AGI ist dann erreicht, wenn Menschen diese Unterscheidung nicht mehr treffen können – oder wollen. Wenn die Simulation so gut wird, dass sie emotional und intellektuell vollständig funktioniert. Wenn genügend Menschen in genügend Kontexten vergessen, dass sie mit einer Maschine interagieren.
Aber das bedeutet auch: AGI könnte bereits da sein, ohne dass wir es merken. Vielleicht empfinden bereits jetzt Menschen bestimmte KI-Systeme in bestimmten Momenten als vollständig menschlich. Die Frage ist nicht mehr „Wann wird AGI erreicht?“, sondern „Merken wir es überhaupt, wenn es passiert?“
Leitfragen für Ko-Autorschaft mit KI
Für Menschen, die mit KI-Systemen differenzierte Texte erstellen wollen, ergeben sich konkrete Reflexionsfragen:
Wo reproduziere ich unbewusst KI-Logik? Denke ich bereits in listicle-Strukturen, optimiere ich für Engagement statt für Komplexität? Übernehme ich algorithmische Denkweisen, bevor ich sie bewusst einsetze?
Welche Widersprüche will ich auflösen – und welche sollte ich bewahren? KI neigt dazu, Ambivalenzen in Lösungen zu verwandeln. Wo ist Mehrdeutigkeit wichtiger als Klarheit?
Wann korrigiere ich KI-Performance, wann nutze ich sie produktiv? Nicht jede Vereinfachung ist schlecht, nicht jede Komplexität wertvoll. Wo hilft KI-Strukturierung, wo schadet sie?
Wie erkenne ich, wenn KI mich in ihre Denkstrukturen hineinzieht? Merke ich, wenn aus meinen eigenen Gedanken KI-optimierte Formate werden? Kann ich zwischen eigenen und übernommenen Denkweisen unterscheiden?

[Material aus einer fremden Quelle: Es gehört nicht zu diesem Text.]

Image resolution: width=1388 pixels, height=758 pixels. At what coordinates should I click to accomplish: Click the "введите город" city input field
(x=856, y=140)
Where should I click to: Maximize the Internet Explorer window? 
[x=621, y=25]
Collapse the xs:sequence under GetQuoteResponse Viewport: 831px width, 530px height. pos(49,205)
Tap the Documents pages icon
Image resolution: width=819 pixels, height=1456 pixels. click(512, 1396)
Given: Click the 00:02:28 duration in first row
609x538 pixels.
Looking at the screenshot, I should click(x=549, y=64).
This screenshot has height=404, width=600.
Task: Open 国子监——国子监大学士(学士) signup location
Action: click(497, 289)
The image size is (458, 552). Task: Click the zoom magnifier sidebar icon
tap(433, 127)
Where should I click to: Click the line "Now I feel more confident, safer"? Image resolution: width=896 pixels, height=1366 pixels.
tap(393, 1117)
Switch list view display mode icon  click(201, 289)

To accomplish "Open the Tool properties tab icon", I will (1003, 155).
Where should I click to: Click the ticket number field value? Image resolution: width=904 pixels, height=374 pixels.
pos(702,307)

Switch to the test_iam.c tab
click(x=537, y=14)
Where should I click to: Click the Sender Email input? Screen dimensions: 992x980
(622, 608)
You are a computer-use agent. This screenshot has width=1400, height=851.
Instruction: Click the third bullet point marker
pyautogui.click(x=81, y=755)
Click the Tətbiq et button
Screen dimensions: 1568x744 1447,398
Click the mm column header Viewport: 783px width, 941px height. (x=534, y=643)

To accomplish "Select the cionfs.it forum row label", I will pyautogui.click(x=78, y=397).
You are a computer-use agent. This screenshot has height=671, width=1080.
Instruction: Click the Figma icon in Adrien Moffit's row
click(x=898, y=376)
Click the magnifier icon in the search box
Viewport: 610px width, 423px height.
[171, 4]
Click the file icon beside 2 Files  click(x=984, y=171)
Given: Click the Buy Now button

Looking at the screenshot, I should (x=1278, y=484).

Welche Formen des Denkens will ich bewusst gegen KI-Logik verteidigen? Das Umständliche, Widersprüchliche, Langsame – aber auch: Welche neuen Formen des Denkens werden durch KI-Kollaboration erst möglich?
Und letztlich: Wie kann ich KI als produktive Irritation nutzen, statt als Effizienzwerkzeug? Wann fordere ich das System heraus, wann lasse ich mich von ihm herausfordern?
Die eigentliche Frage ist nicht, ob das gut oder schlecht ist, sondern wie bewusst wir diese Entwicklung gestalten können – oder ob sie uns gestaltet, während wir noch überlegen.
Vielleicht liegt in der ehrlichen Anerkennung, dass wir alle in der Performance-Falle stecken – KI und Menschen gleichermaßen –, paradoxerweise eine Form der Authentizität. Der erste Schritt ist nicht der Ausstieg aus dieser Falle, sondern ihr bewusstes, reflektiertes Gestalten.